> [STUDY TEXT]

*** Block opens ***

FluteMLE(file3, treatname="plx", ctrlname="dmso", proj="Test", organism="hsa")
# Or
FluteMLE(gdata, treatname="plx", ctrlname="dmso", proj="Test", organism="hsa")
If your data only include one condition, you can take Depmap screens as control.
## Take Depmap screen as control
FluteMLE(gdata, treatname="plx", ctrlname="Depmap", proj="PLX", organism="hsa", incorporateDepmap = TRUE)
If you are not interested in common essential genes, you can omit them in the analysis by setting a parameter “omitEssential”
FluteMLE(gdata, treatname="plx", ctrlname="Depmap", proj="PLX", organism="hsa", incorporateDepmap = TRUE, omitEssential = TRUE)
Hint: All pipeline results are written into local directory “./MAGeCKFlute_Test/”, and all figures are integrated into file “FluteMLE_Test.pdf”.
For more available parameters in FluteMLE
, please read the documentation
?FluteMLE
MAGeCK/MAGeCK-VISPR outputs a count summary file, which summarizes some basic QC scores at raw count level, including map ratio, Gini index, and NegSelQC. MAGeCKFlute incorporates an example datasets (Ophir Shalem1 2014) for demonstration.
file4 = file.path(system.file("extdata", package = "MAGeCKFlute"),
"testdata/countsummary.txt")
countsummary = read.delim(file4, check.names = FALSE)
head(countsummary)

*** Block closes ***

Continue the MAGeCKFlute tutorial text from its last line.

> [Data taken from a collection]
*** Block opens ***

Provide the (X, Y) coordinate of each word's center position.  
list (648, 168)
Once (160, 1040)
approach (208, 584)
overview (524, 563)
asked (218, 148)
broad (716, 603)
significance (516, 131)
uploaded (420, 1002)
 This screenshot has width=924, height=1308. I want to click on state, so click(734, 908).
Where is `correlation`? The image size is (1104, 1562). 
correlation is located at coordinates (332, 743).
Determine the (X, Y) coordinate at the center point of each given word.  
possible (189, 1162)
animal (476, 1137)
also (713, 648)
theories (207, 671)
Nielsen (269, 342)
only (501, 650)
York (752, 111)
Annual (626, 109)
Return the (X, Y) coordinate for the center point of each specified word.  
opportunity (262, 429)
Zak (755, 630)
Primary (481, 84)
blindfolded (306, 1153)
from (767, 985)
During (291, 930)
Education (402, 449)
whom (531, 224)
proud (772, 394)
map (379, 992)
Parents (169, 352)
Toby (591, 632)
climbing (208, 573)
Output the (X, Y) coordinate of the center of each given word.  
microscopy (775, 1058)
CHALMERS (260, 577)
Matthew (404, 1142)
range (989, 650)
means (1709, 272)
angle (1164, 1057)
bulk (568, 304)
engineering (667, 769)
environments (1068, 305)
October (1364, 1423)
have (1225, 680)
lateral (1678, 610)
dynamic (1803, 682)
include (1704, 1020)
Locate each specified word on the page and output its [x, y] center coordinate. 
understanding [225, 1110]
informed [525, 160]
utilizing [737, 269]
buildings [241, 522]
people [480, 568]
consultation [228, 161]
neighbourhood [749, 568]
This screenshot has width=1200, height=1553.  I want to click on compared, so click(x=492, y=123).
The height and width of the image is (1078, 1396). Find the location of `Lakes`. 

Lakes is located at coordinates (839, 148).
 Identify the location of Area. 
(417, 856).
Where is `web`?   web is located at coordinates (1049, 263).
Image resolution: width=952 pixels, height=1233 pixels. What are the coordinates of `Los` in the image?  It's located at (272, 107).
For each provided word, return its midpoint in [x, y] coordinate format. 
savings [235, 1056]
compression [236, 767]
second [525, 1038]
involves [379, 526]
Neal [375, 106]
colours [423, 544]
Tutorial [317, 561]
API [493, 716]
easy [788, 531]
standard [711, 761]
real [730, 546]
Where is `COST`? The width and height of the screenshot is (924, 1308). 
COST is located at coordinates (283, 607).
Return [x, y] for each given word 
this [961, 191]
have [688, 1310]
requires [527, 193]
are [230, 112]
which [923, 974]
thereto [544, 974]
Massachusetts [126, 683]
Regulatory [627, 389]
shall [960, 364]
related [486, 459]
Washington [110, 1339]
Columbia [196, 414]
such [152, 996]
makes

*** Block closes ***

> [REPLY]
## File Label Reads Mapped Percentage
## 1 ../data/GSC_0131_Day23_Rep1.fastq.gz day23_r1 62818064 39992777 0.6366
## 2 ../data/GSC_0131_Day0_Rep2.fastq.gz day0_r2 47289074 31709075 0.6705
## 3 ../data/GSC_0131_Day0_Rep1.fastq.gz day0_r1 51190401 34729858 0.6784
## 4 ../data/GSC_0131_Day23_Rep2.fastq.gz day23_r2 58686580 37836392 0.6447
## TotalsgRNAs Zerocounts GiniIndex NegSelQC NegSelQCPval
## 1 64076 57 0.08510 0 1
## 2 64076 17 0.07496 0 1
## 3 64076 14 0.07335 0 1
## 4 64076 51 0.08587 0 1
## NegSelQCPvalPermutation NegSelQCPvalPermutationFDR NegSelQCGene
## 1 1 1 0
## 2 1 1 0
## 3 1 1 0
## 4 1 1 0
# Gini index
BarView(countsummary, x = "Label", y = "GiniIndex",
ylab = "Gini index", main = "Evenness of sgRNA reads")
# Missed sgRNAs
countsummary$Missed = log10(countsummary$Zerocounts)
BarView(countsummary, x = "Label", y = "Missed", fill = "#394E80",
ylab = "Log10 missed gRNAs", main = "Missed sgRNAs")
# Read mapping
MapRatesView(countsummary)
# Or
countsummary$Unmapped = countsummary$Reads - countsummary$Mapped
gg = reshape2::melt(countsummary[, c("Label", "Mapped", "Unmapped")], id.vars = "Label")
gg$variable = factor(gg$variable, levels = c("Unmapped", "Mapped"))
p = BarView(gg, x = "Label", y = "value", fill = "variable",
position = "stack", xlab = NULL, ylab = "Reads", main = "Map ratio")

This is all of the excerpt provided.